Good Monday Morning!
With our current slower economy and the continued inflation we are suffering through, many homeowners are cashing in on their home equity for a variety of reasons. Some are using the home equity that increased significantly prior to our current recession for home improvement, to pay off debt, to purchase autos, RV's or even take vacations. Home equity loans, "Helocs" are a great tool and and can certainly be used as a aid to help homeowners. But, beware of how you use a "Heloc". There are some potentail pitfalls with using your home equity. The following article from "Realtor.com" will tell you about some of the "Heloc" benefits and some of the "Heloc" dangers.
Do you have a home equity loan or home equity line of credit (HELOC)? Homeowners often tap their home equity for some quick cash, using their property as collateral. But before doing so, you need to understand how this debt will be treated come tax season.
With the 2017 Tax Cuts and Jobs Act, the rules of home equity debt changed dramatically. Here’s what you need to know about home equity loan taxes when you file this year.
Acquisition debt vs. home equity debt: What’s the difference?
For starters, it’s important to understand “acquisition debt” versus “home equity debt.”
“Acquisition debt is a loan to buy, build, or improve a primary or second home, and is secured by the home,” says Amy Jucoski, a certified financial planner and national planning manager at Abbot Downing.
That phrase “buy, build, or improve” is key.
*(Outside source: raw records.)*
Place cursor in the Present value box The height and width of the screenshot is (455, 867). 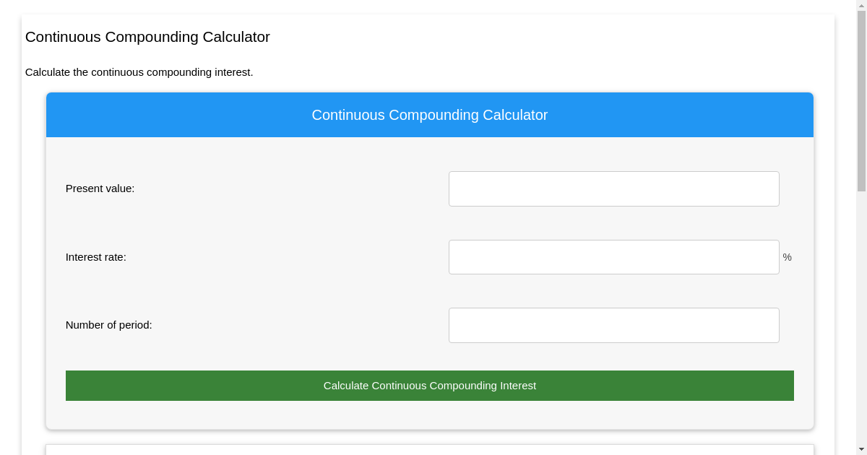tap(613, 189)
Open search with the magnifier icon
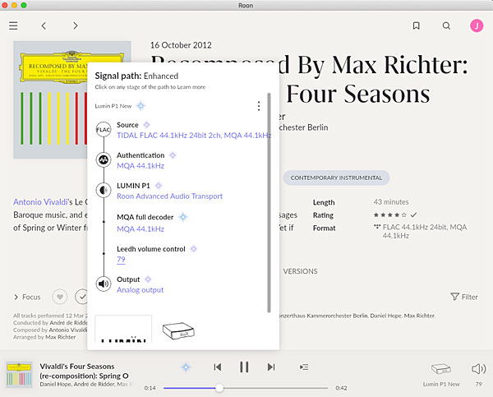This screenshot has width=493, height=397. [446, 25]
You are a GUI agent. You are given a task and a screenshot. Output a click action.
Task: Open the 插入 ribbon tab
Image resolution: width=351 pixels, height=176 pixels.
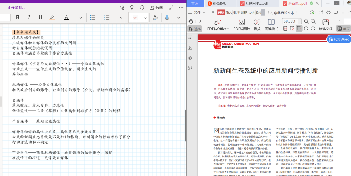pyautogui.click(x=229, y=12)
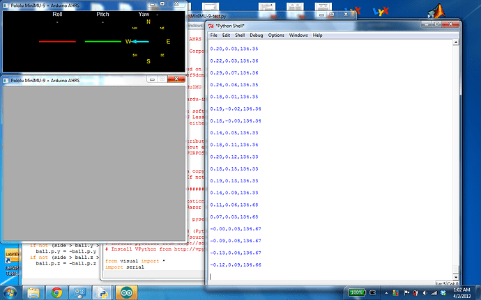Open the Edit menu in Python Shell
Viewport: 481px width, 300px height.
tap(227, 35)
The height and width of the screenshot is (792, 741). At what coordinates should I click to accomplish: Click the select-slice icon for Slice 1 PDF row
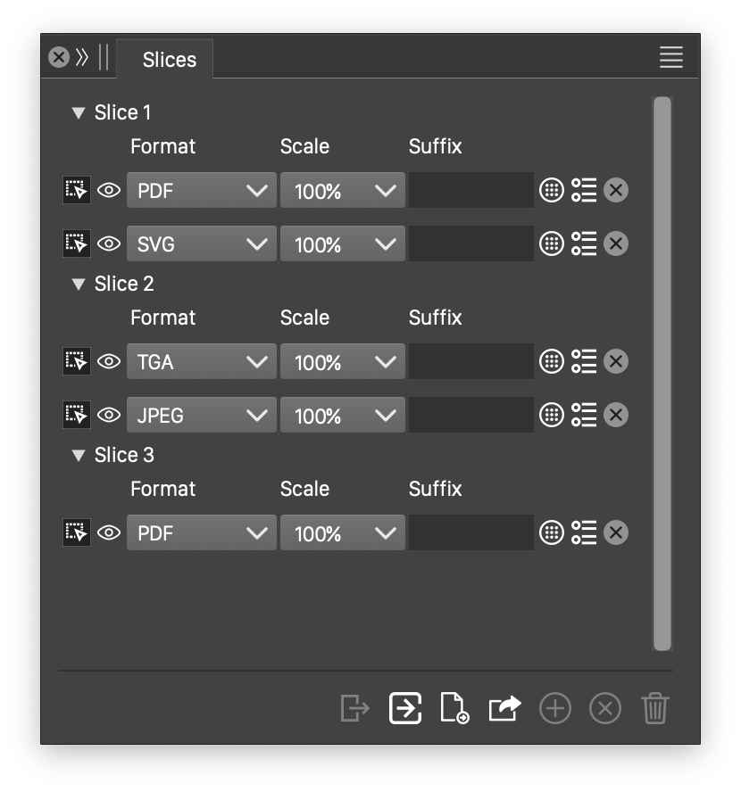(77, 190)
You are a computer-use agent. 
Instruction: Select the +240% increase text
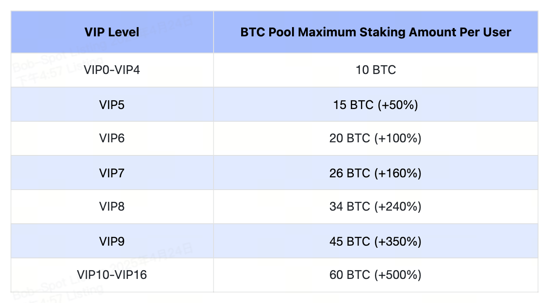coord(398,207)
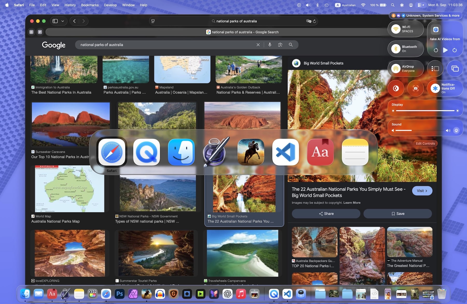Click the Google voice search microphone icon
Screen dimensions: 467x304
(270, 45)
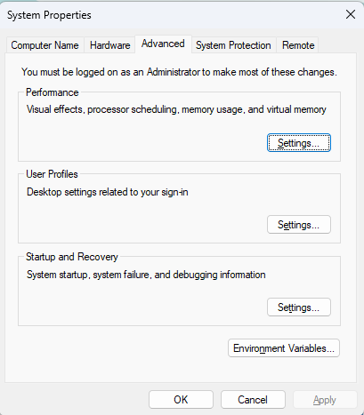Go to the System Protection tab
The width and height of the screenshot is (364, 415).
(233, 45)
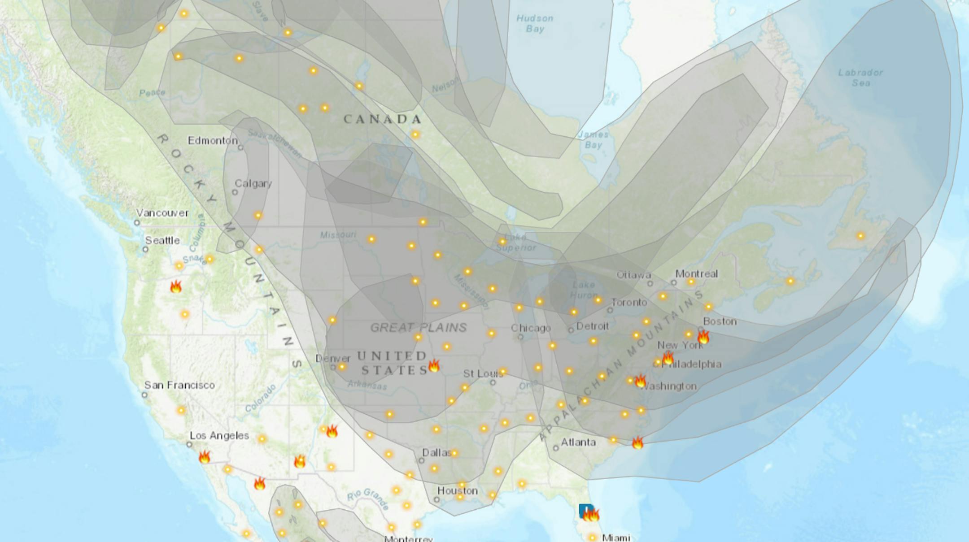Click the fire icon beside Philadelphia

click(668, 358)
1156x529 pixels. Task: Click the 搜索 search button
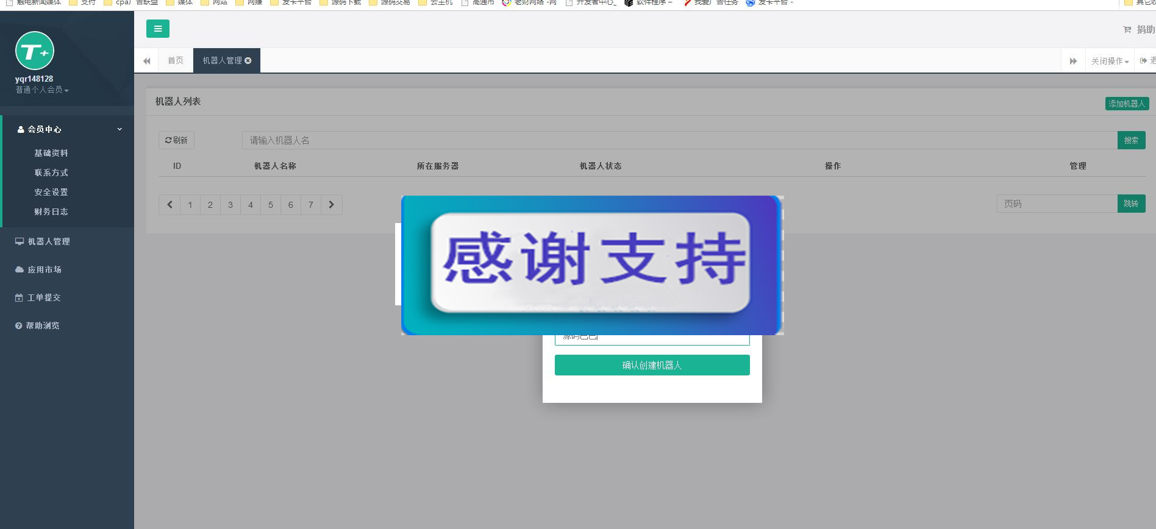tap(1131, 140)
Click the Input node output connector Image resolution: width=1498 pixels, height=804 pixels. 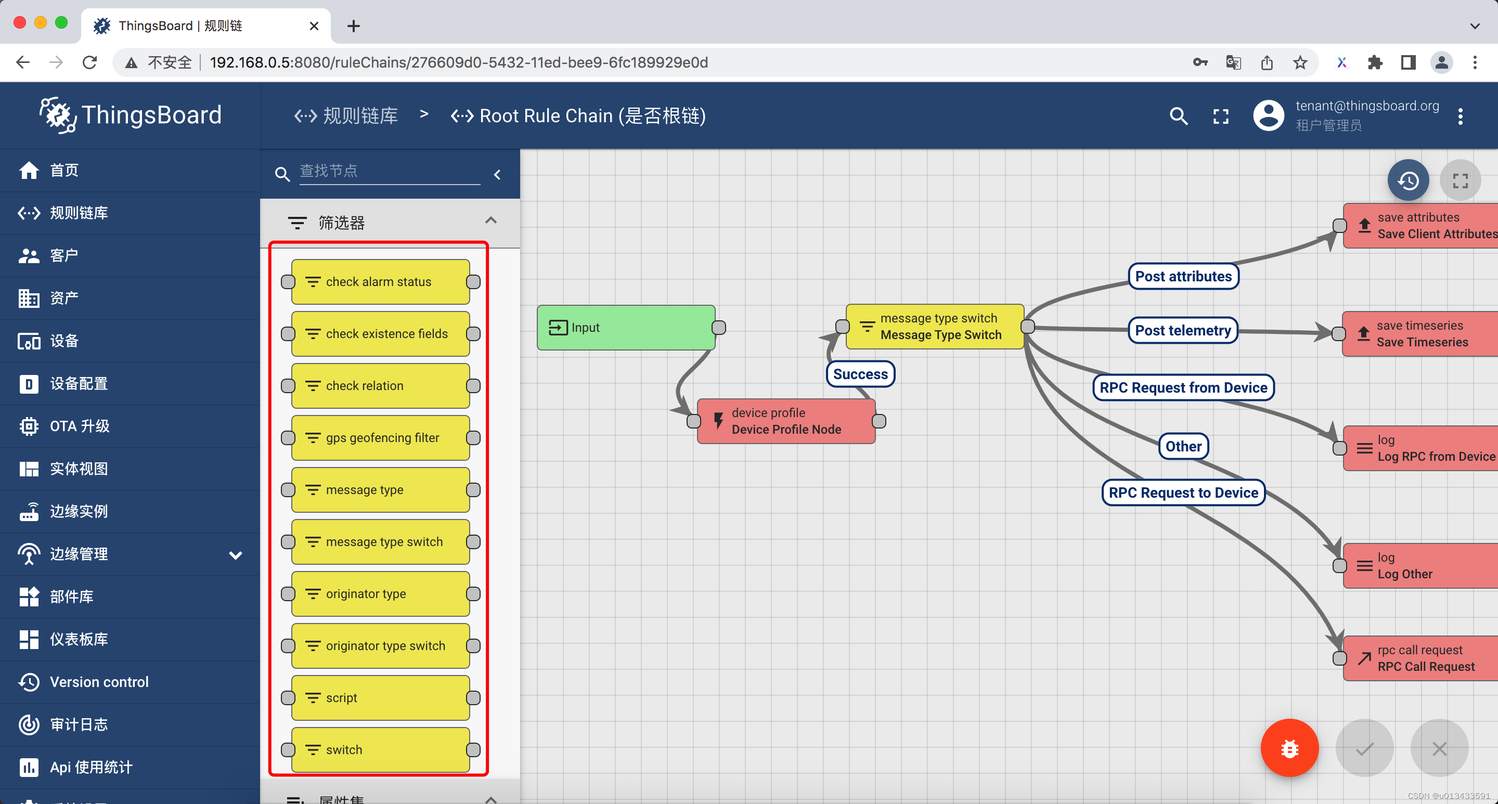coord(719,327)
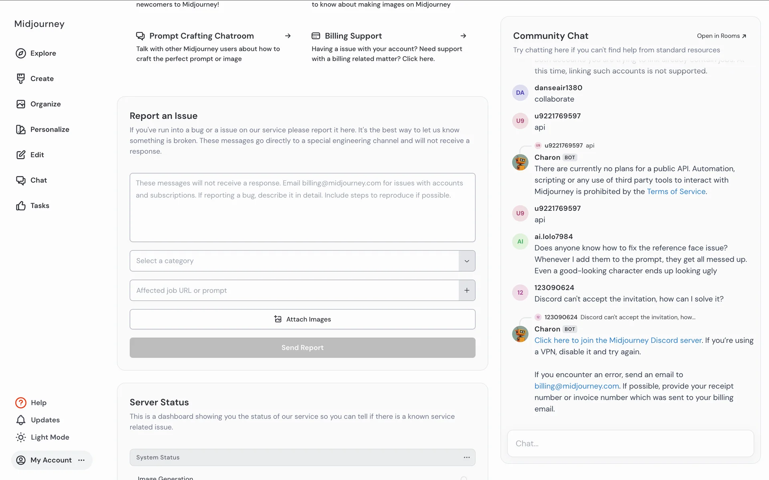Expand System Status with the ellipsis
This screenshot has height=480, width=769.
(467, 457)
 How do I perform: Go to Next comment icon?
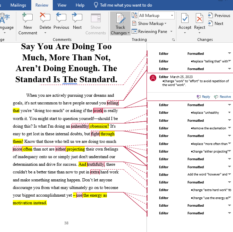pyautogui.click(x=77, y=18)

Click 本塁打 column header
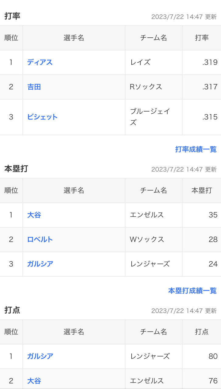[x=202, y=191]
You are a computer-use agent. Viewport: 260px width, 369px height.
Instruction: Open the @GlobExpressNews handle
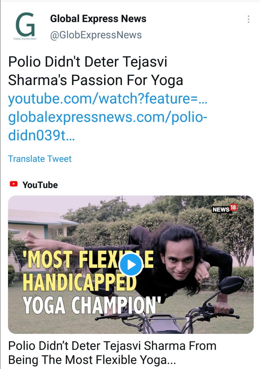(x=96, y=35)
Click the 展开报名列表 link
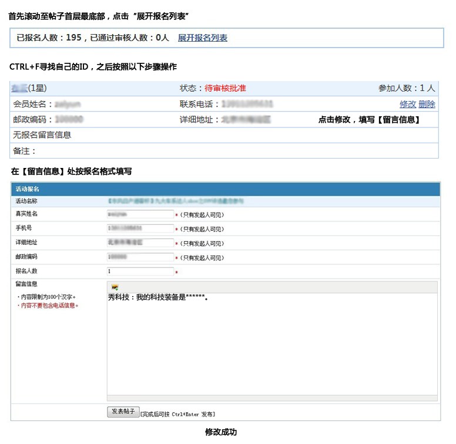 (202, 38)
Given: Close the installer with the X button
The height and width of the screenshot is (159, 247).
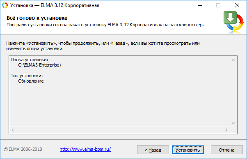Looking at the screenshot, I should point(237,5).
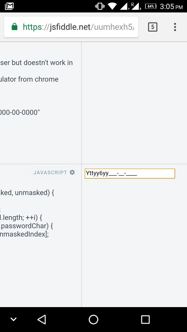This screenshot has width=187, height=332.
Task: Tap the vibrate mode status icon
Action: (99, 6)
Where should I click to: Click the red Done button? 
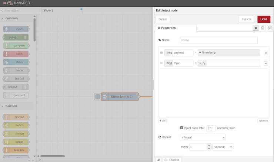coord(264,19)
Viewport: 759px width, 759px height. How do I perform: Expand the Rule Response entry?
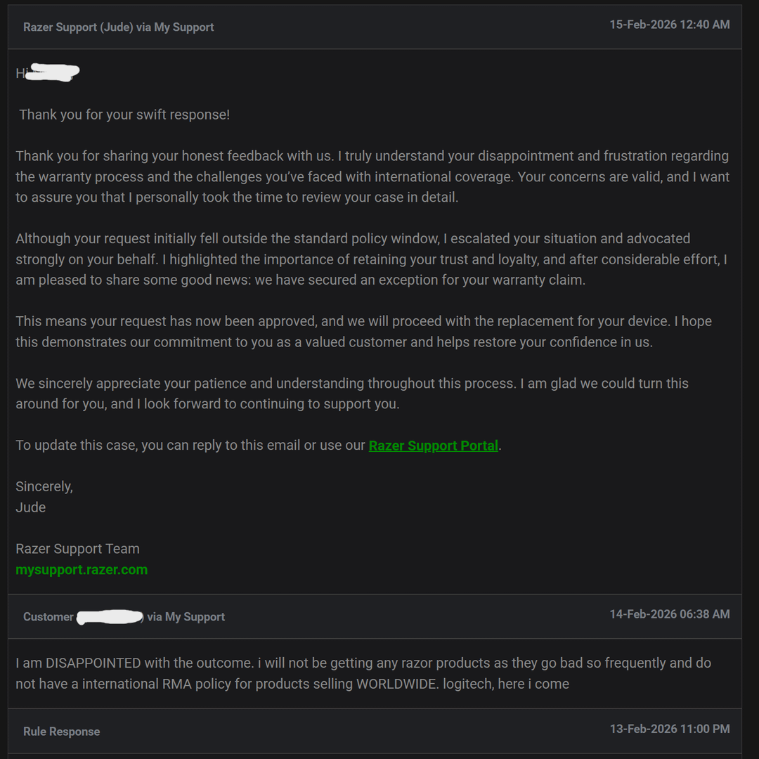[x=375, y=731]
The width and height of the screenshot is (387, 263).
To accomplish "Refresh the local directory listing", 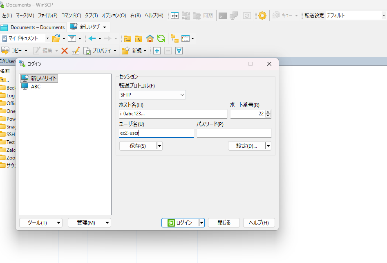I will [x=161, y=38].
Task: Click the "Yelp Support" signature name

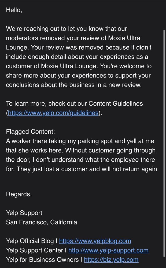Action: tap(24, 213)
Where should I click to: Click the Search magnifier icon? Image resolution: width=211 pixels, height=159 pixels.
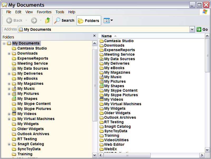pyautogui.click(x=58, y=20)
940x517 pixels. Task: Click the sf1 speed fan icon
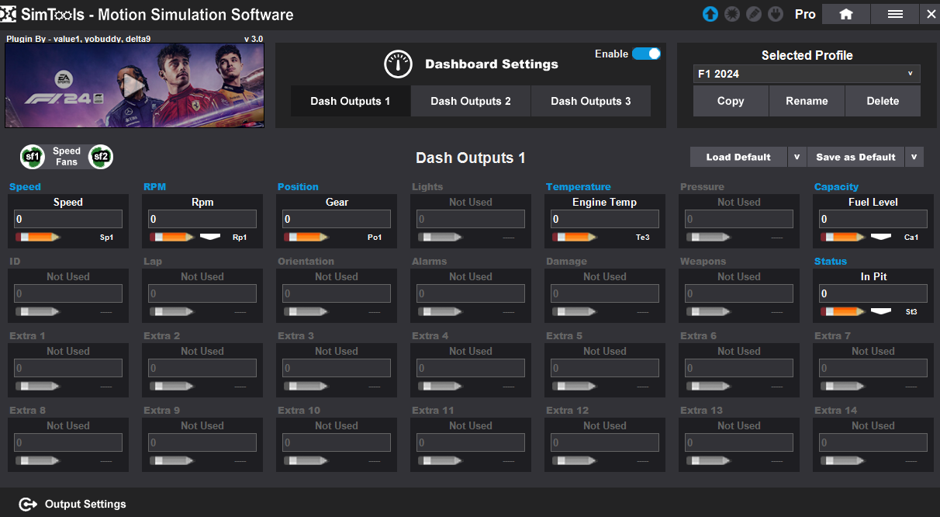(x=33, y=157)
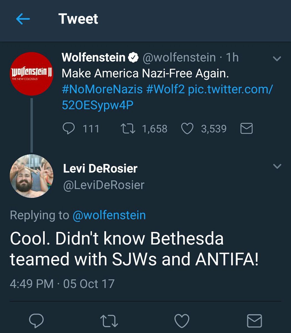Open @wolfenstein in the Replying to line
Image resolution: width=291 pixels, height=333 pixels.
pos(109,215)

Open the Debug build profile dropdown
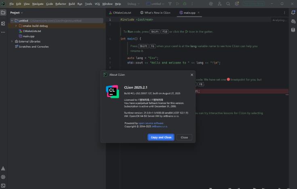pyautogui.click(x=133, y=4)
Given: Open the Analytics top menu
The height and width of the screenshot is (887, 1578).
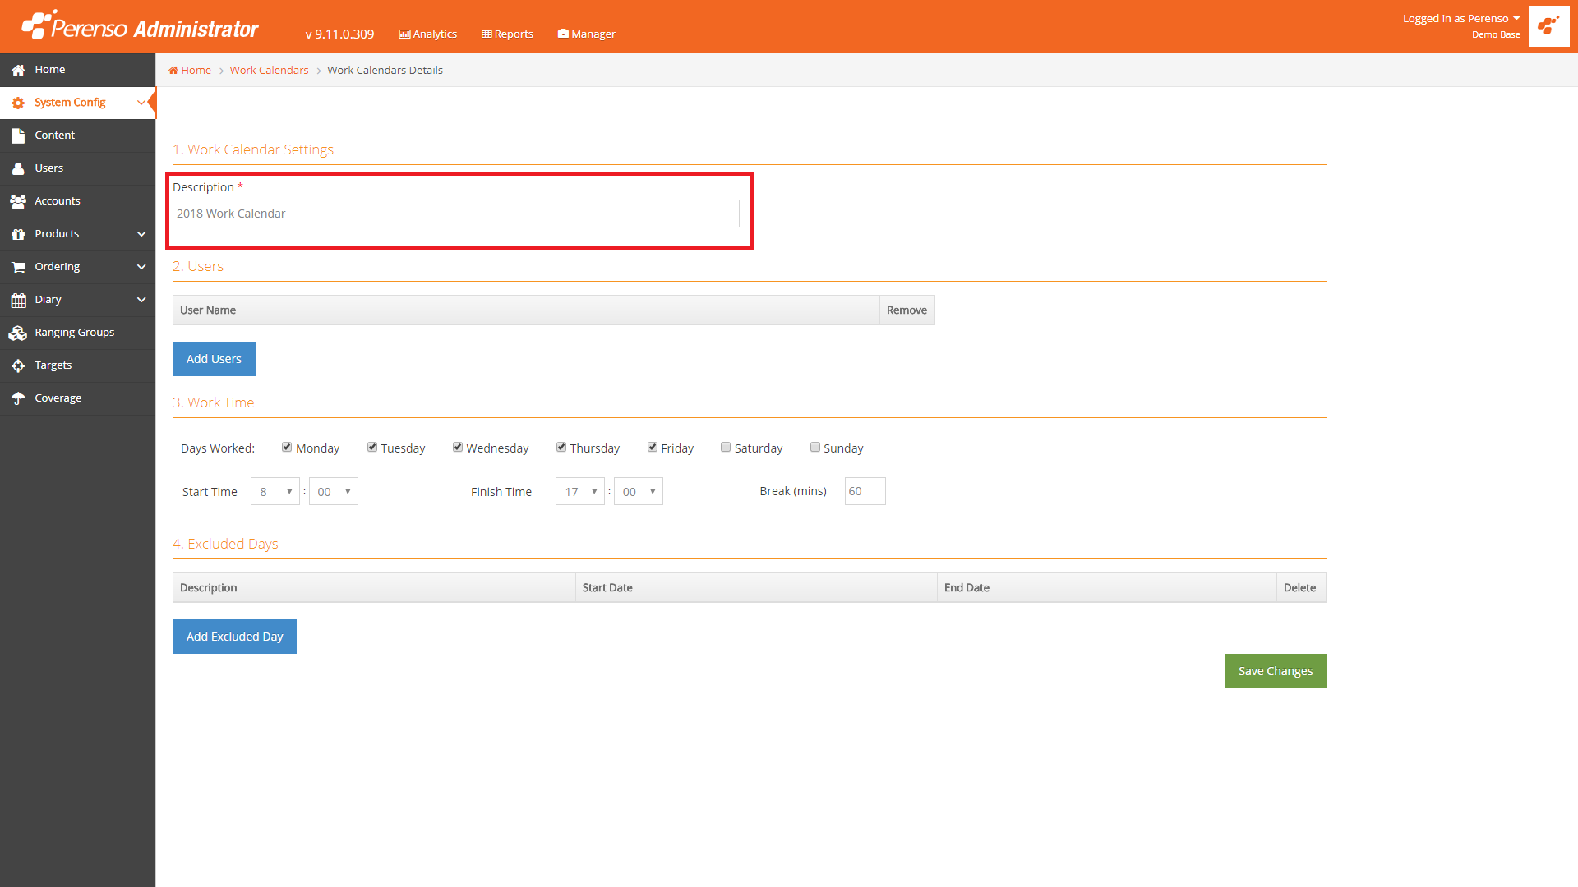Looking at the screenshot, I should [x=428, y=34].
Most original mortgages are acquisition debt, because you’re using the money to buy a house. But money used to build or renovate your home is also considered acquisition debt, since it will likely raise the value of your property.
Home equity debt, however, is something different.
“It’s if the proceeds are used for something other than buying, building, or substantially improving a home,” says Jucoski.
For instance, if you borrowed against your home to pay for college, a wedding, vacation, budding business, or anything else, then that counts as home equity debt.
This distinction is important to get straight, particularly since you might have a home equity loan or HELOC that’s notconsidered home equity debt, at least in the eyes of the IRS.
If your home equity loan or HELOC is used to go snorkeling in Cancun or open an art gallery, then that’s home equity debt. However, if you’re using your home equity loan or HELOC to overhaul your kitchen or add a half-bath to your house, then it’s acquisition debt.
And as of now, Uncle Sam is far kinder to acquisition debt than home equity debt used for non-property-related pursuits.